Accordo Canal+ beIN Sports – Non si può parlare di fusione in senso stretto, ma poco ci manca. Il consiglio di sorveglianza di Vivendi, il colosso francese dei media cui fa capo il controllo di Canal+, ha infatti dato il via libera a un accordo strategico con beIN Sports, la pay-tv sportiva che fa capo all’emiro del Qatar nonché derivazione di Al Jazeera.

L’accordo Canal+ beIN Sports, ufficializzato da Vivendi con una nota, consentirà ai clienti di Canal+ di usufruire dei contenuti detenuti in esclusiva da beIN Sports, che a loro volta potranno accedere ai programmi dell’ex piattaforma concorrente.

La decisione del board di Vivendi di dare l’ok a questa integrazione light tra Canal+ e beIN Sports, viene spiegato nel comunicato, è legata ai risultati negativi registrati dalla piattaforma pay negli ultimi anni. Le sei reti di Canal+, ha spiegato Vivendi, hanno registrato risultati negativi ininterrottamente da quattro anni.

Nel 2015 il margine operativo lordo è stato negativo per 264 milioni, 76 milioni in più rispetto al precedente esercizio. “La situazione minaccia l’intero gruppo Canal+ che conta 8.200 dipendenti – si legge in un comunicato – e la priorità del nuovo management è implementare un piano per trasformare il gruppo e tornare al break even”.

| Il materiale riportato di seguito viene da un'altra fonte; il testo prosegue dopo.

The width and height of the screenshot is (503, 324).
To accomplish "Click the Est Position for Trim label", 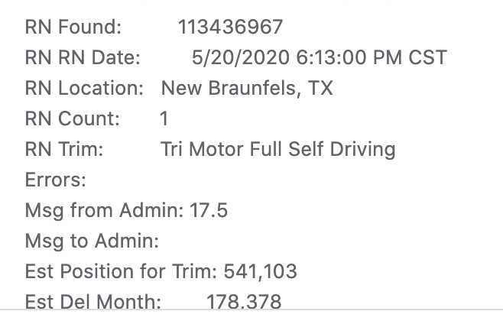I will click(x=121, y=272).
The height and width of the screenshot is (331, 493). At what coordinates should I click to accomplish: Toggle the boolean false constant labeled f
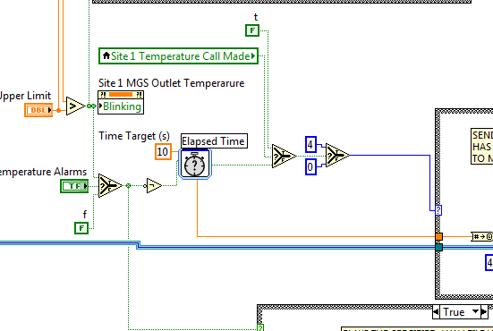[x=81, y=228]
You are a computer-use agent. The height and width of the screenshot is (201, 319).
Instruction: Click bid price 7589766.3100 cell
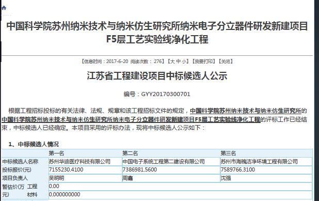pos(266,170)

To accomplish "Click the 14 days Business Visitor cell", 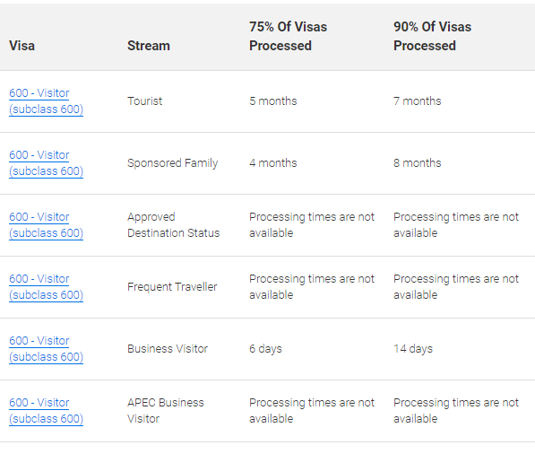I will click(413, 349).
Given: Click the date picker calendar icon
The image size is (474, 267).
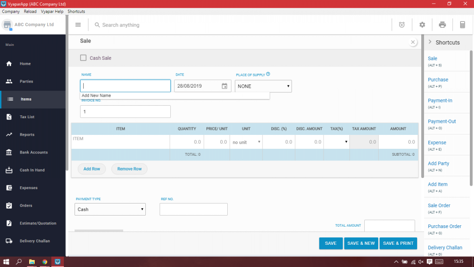Looking at the screenshot, I should (224, 86).

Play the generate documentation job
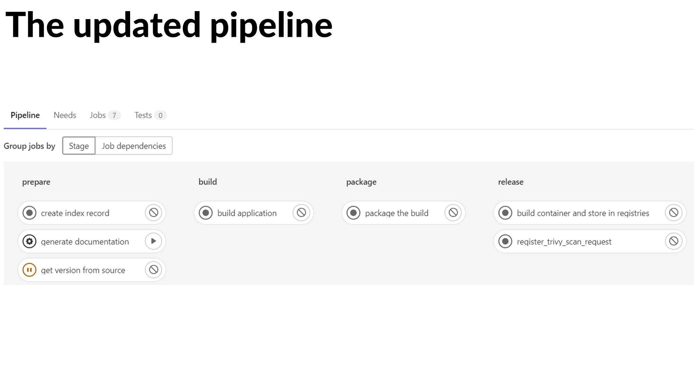click(x=153, y=241)
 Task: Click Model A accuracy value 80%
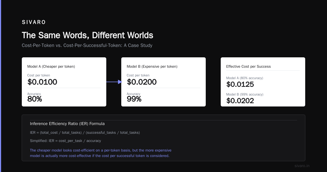pos(35,99)
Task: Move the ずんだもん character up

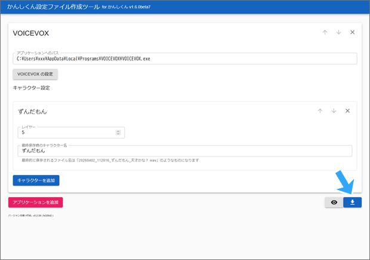Action: [x=320, y=111]
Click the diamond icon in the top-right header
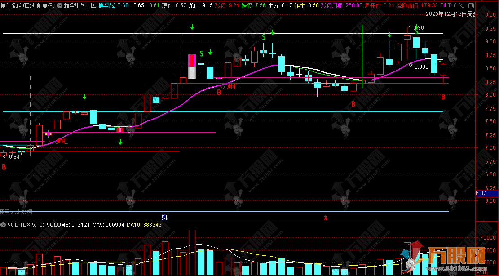The width and height of the screenshot is (499, 276). point(464,6)
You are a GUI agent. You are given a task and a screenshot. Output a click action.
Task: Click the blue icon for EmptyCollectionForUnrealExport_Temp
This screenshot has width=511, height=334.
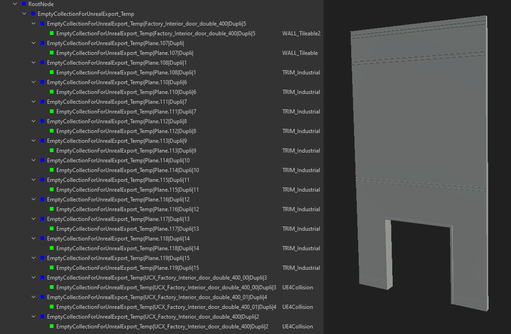click(34, 13)
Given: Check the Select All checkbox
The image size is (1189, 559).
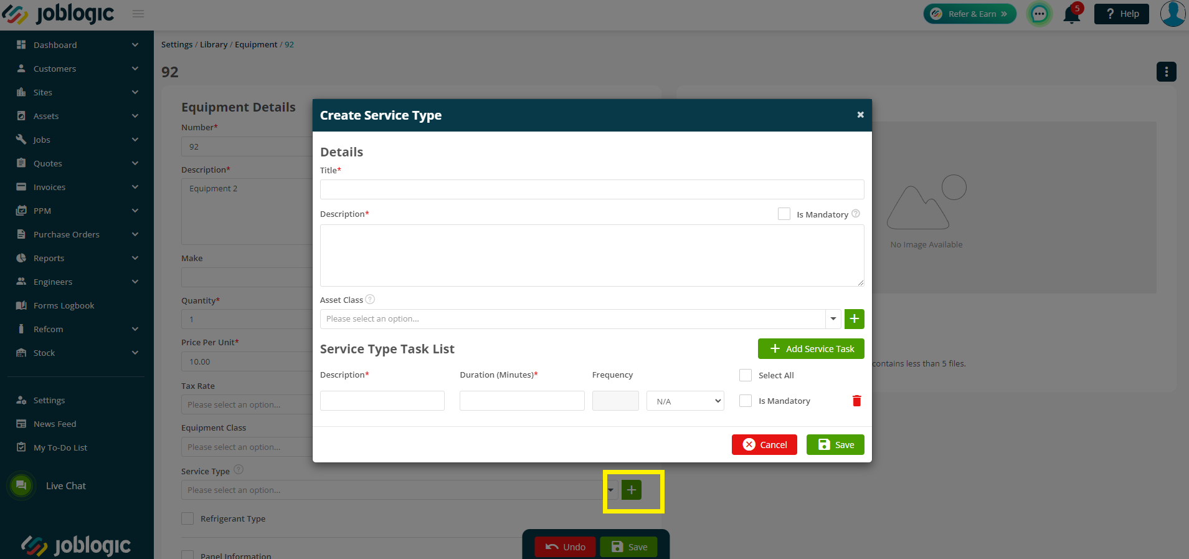Looking at the screenshot, I should 746,375.
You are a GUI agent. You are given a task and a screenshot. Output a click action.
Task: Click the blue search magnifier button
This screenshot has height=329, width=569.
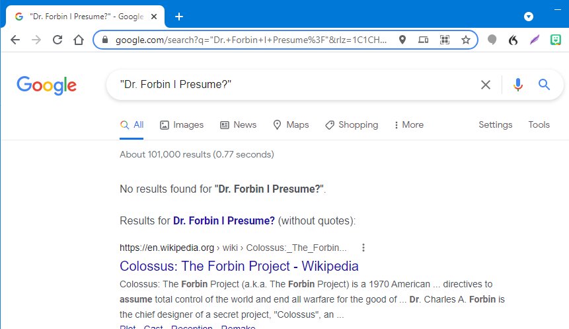coord(544,85)
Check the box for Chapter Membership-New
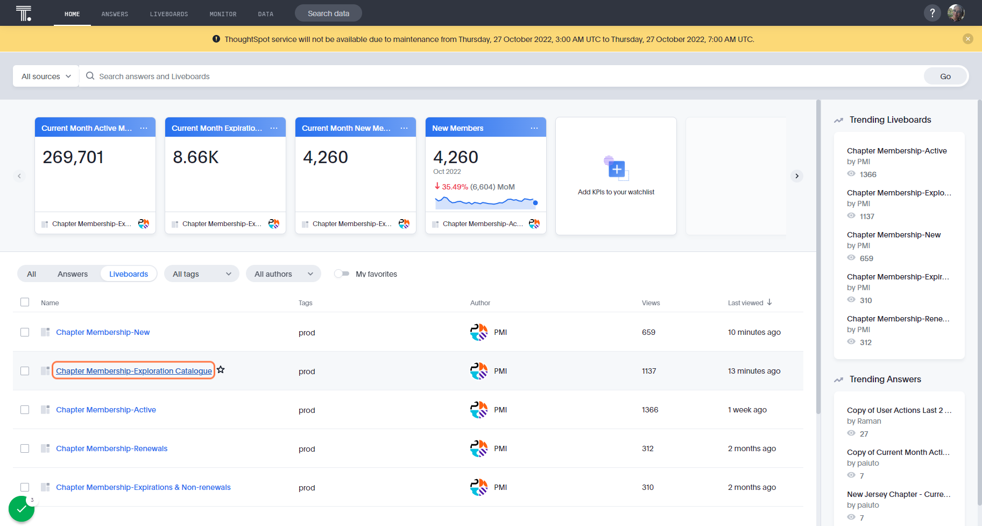The image size is (982, 526). point(25,332)
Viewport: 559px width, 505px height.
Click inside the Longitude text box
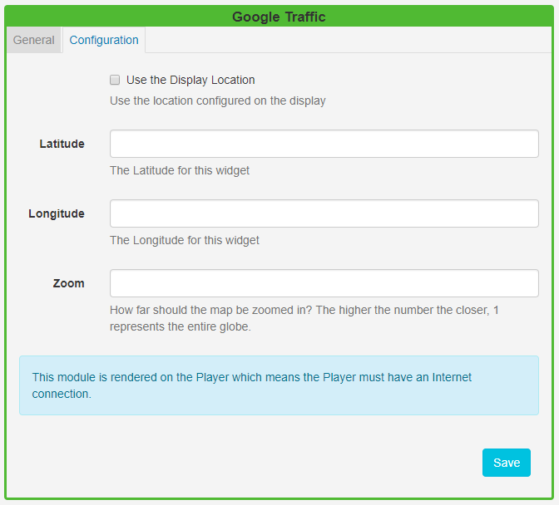[324, 213]
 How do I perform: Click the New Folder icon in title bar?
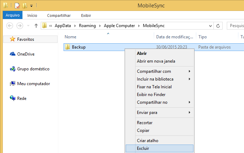(x=25, y=6)
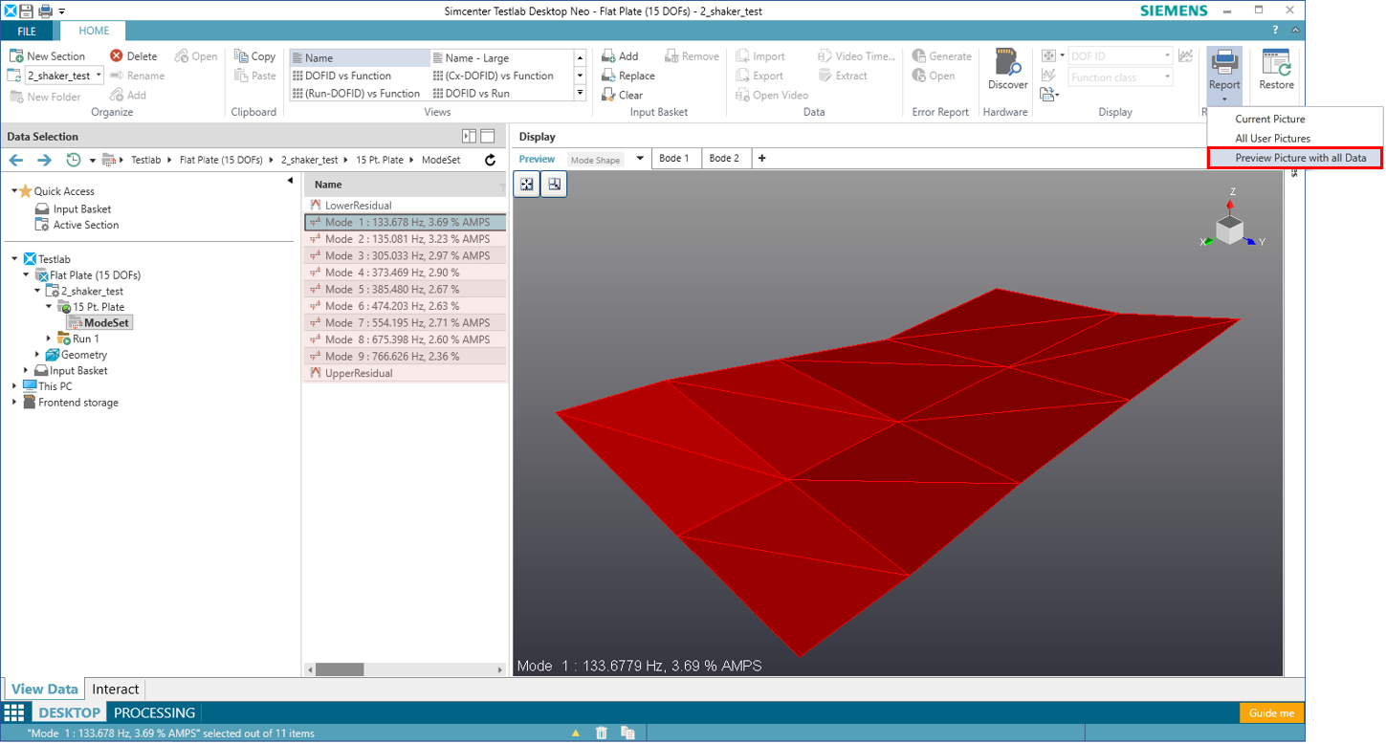
Task: Expand the Run 1 tree node
Action: [50, 339]
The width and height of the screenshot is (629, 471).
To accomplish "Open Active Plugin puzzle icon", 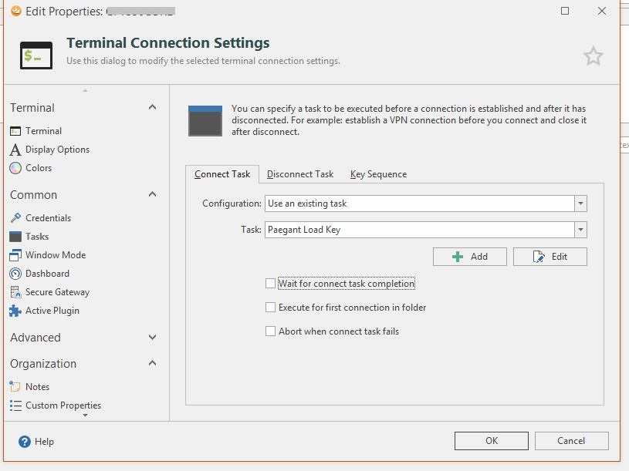I will [x=15, y=311].
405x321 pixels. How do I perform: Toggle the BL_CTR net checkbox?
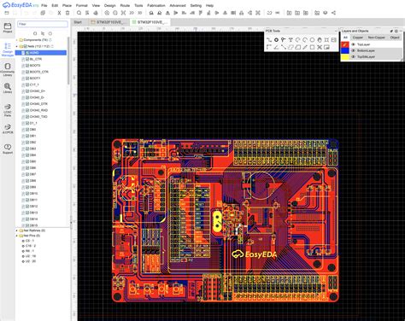(x=27, y=59)
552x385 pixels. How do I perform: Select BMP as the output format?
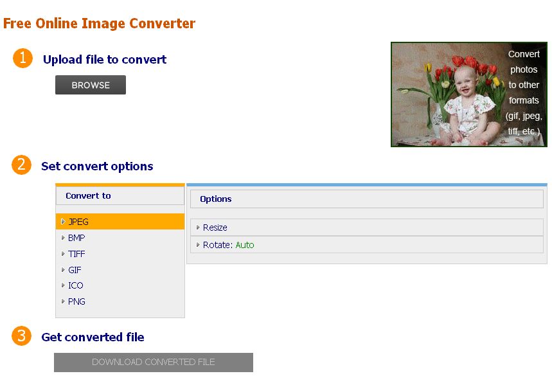(x=76, y=237)
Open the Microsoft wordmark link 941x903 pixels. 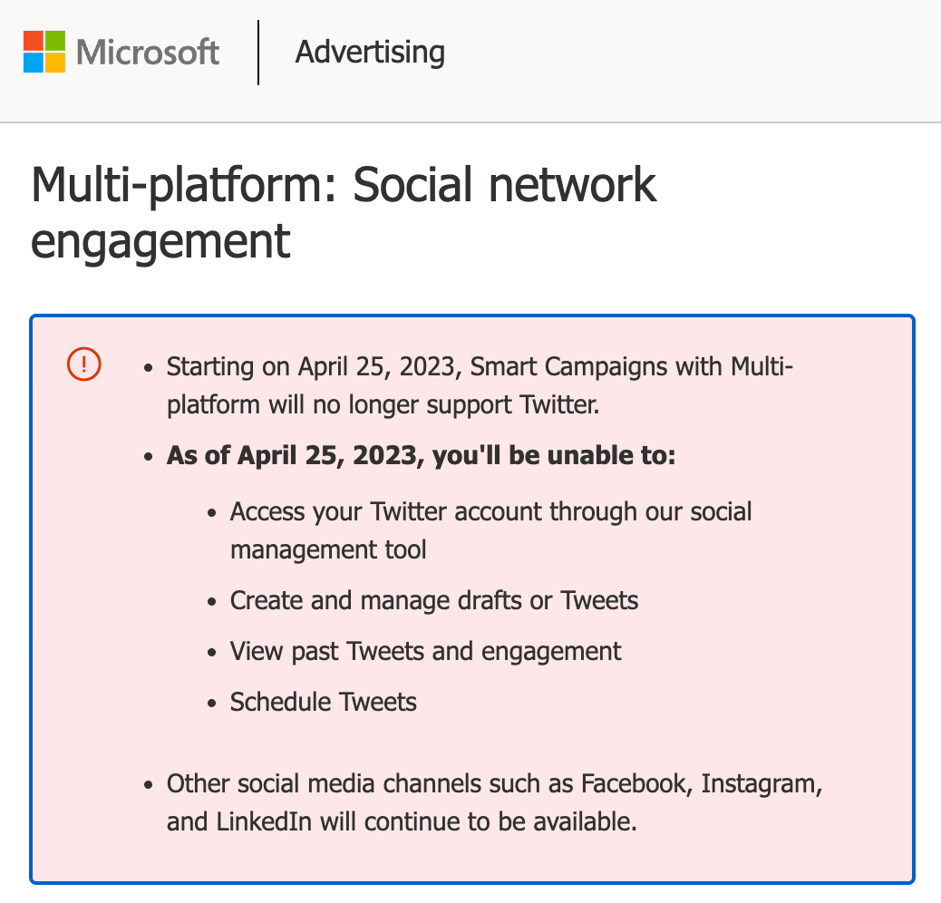tap(148, 53)
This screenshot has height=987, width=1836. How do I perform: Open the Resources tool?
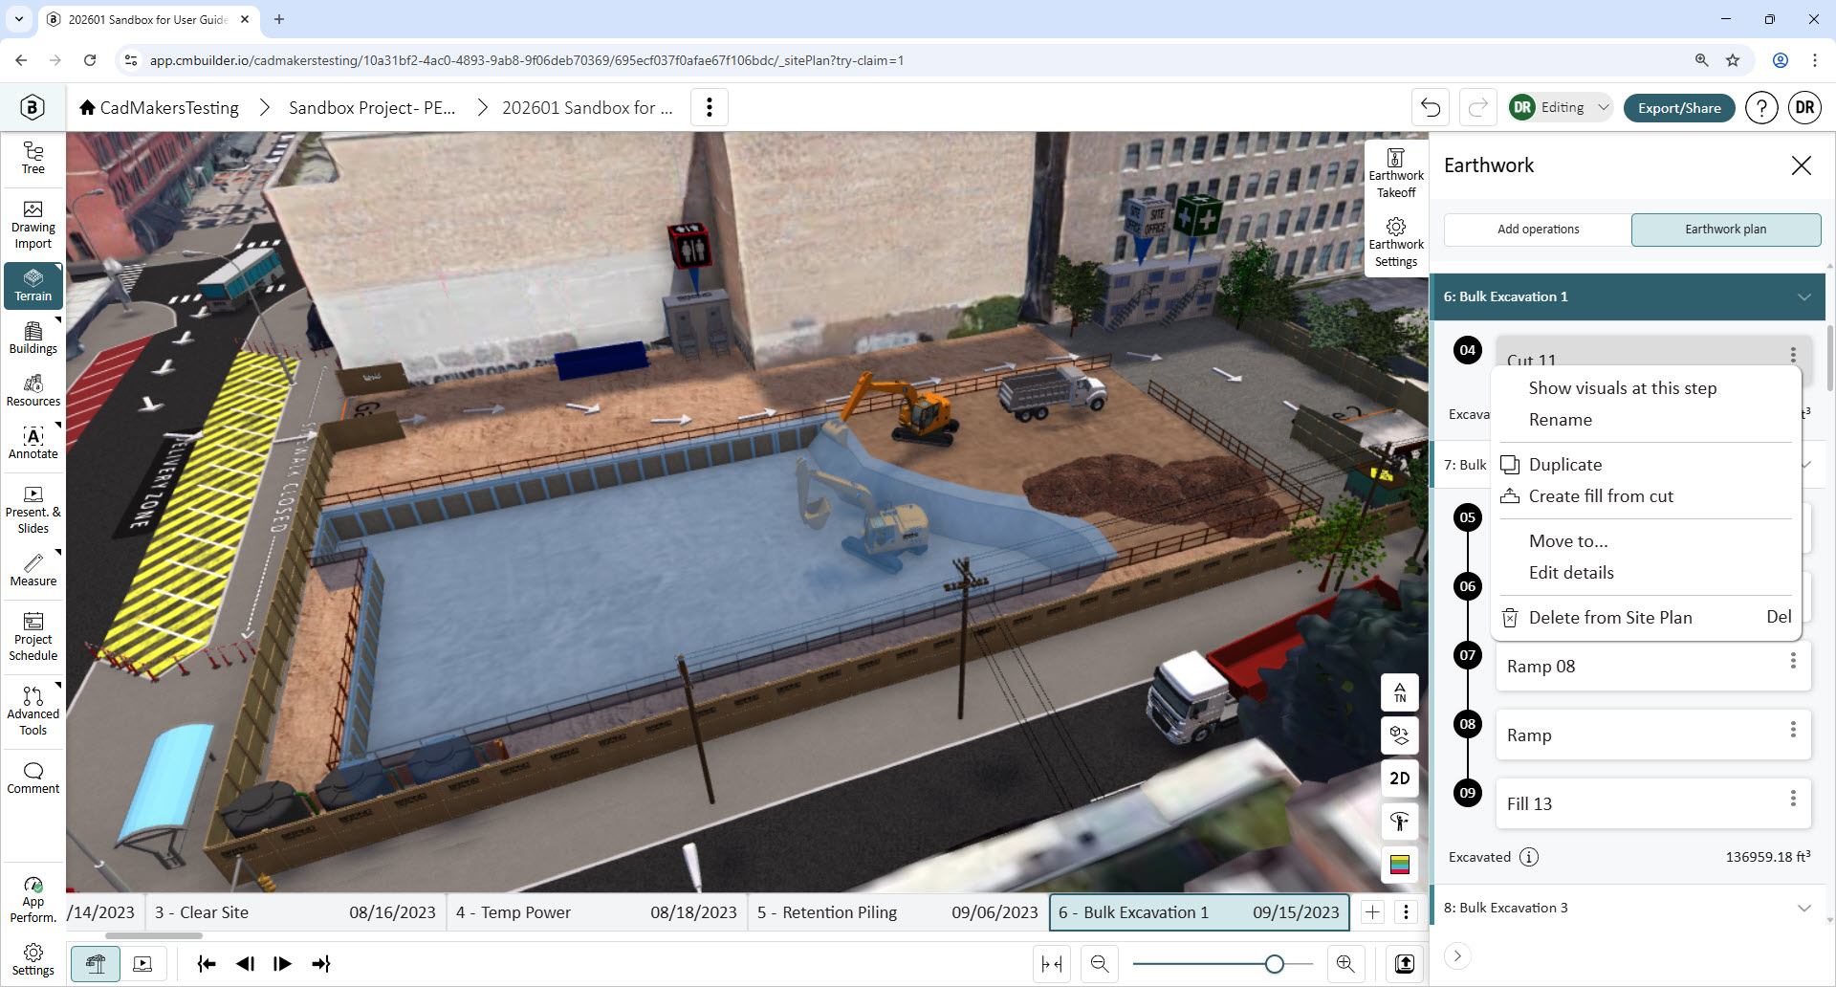pyautogui.click(x=33, y=390)

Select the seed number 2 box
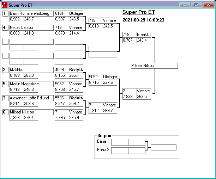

“Il supervisory board di Vivendi ritiene che non può continuare a lungo a sostenere le perdite dei canali francesi di Canal+ dopo un investimento di 1,5 miliardi di euro negli ultimi due anni”.

Canal+ è scesa sotto i 6 milioni di clienti (5,926 milioni), mentre beIN, unico rivale in campo, viaggia su 2,5 milioni di abbonati.

La nascita di questo grande polo della pay tv in Francia potrebbe avere ripercussioni anche sull’Italia, dove, come detto, Vivendi è il principale azionista di Telecom e dove, ormai da tempo, si parla di un possibile interesse della stessa Vivendi per Mediaset Premium.

Anche se, come ribadito negli ultimi report degli analisti di Piazza Affari, il compratore ideale della pay del Biscione sarebbe Sky per dar vita a un operatore unico nel campo della pay-tv. I giochi sono appena iniziati. Molto dipenderà dalle valutazioni che Vivendi ed eventualmente la stessa Sky potrebbero dare della pay tv del biscione.

Vivendi ha chiuso il 2015 con un utile netto di 1,932 miliardi di euro, in calo di oltre il 59% rispetto all’esercizio precedente, che aveva beneficiato però di importanti plusvalenze per cessioni di asset.

Il fatturato è cresciuto del 6,7% a 10,762 miliardi, con un tasso di margine operativo corrente al 10,2%, e un risultato operativo incrementato del 67,2% a 1,231 miliardi. Il risultato, sottolinea la società in una nota, è “conforme alle prospettive annunciate”, in un contesto di “transizione economica” dei settori in cui Vivendi è attiva, e le performance operative sono “buone in tutti i settori”, con la sola eccezione delle reti Canal+ in Francia.